Заглянул в радиорубку. Александр Александрович с наушниками на голове спал, склонившись на стол. Ему тоже досталось в эту ночь!
В 12 часов разбудил Андрея Георгиевича, чтобы передать ему вахту. Старший помощник выглядел очень неважно: такие ночи не для его сердца. Под глазами у него набрякли мешки, весь он как-то осунулся. Ополоснув лицо холодной водой, Андрей Георгиевич уселся на стул и приготовился внимательно слушать.
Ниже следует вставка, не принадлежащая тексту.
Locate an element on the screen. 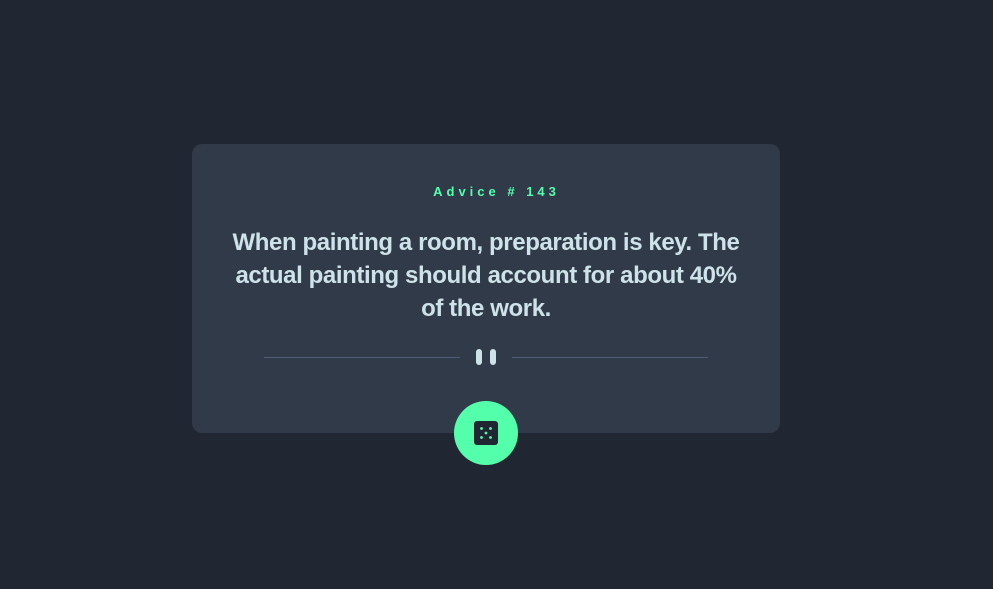 This screenshot has height=589, width=993. advice-id-label: Advice # 143 is located at coordinates (496, 192).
Договорились немедленно произвести выгрузку всех аварийных запасов на лед, пока во вспомогательном котле еще есть пар. Пустив в ход лебедки, можно проделать эту работу быстро и легко. Кроме того, чтобы впредь такая история не повторялась, следовало немедленно закрыть отливное отверстие, окончательно выровнять крен и привести корабль в порядок.
Через полчаса вся команда была на ногах и взялась за работу. Хотя люди почти не отдохнули, работали все с большим подъемом. Говоря откровенно, в этот день каждый чувствовал себя немножко героем: нам удалось выйти победителями из довольно трудной схватки. Сознание достигнутого успеха окрыляло людей и помогало им работать еще лучше.
К 2 часам дня крен удалось уменьшить до 14°, а к вечеру – до 8°. Как только отливное отверстие вышло из воды, наши механики заделали его с таким прилежанием, что в другой раз скорее, пожалуй бы, треснул борт, чем вода прорвалась сквозь холодильник.
Тем временем наверху шумели лебедки и слышались успокаивающие своей привычностью крики «майна», «вира», словно мы выгружались не за 84-й параллелью, а где-нибудь в Архангельске или в Тикси.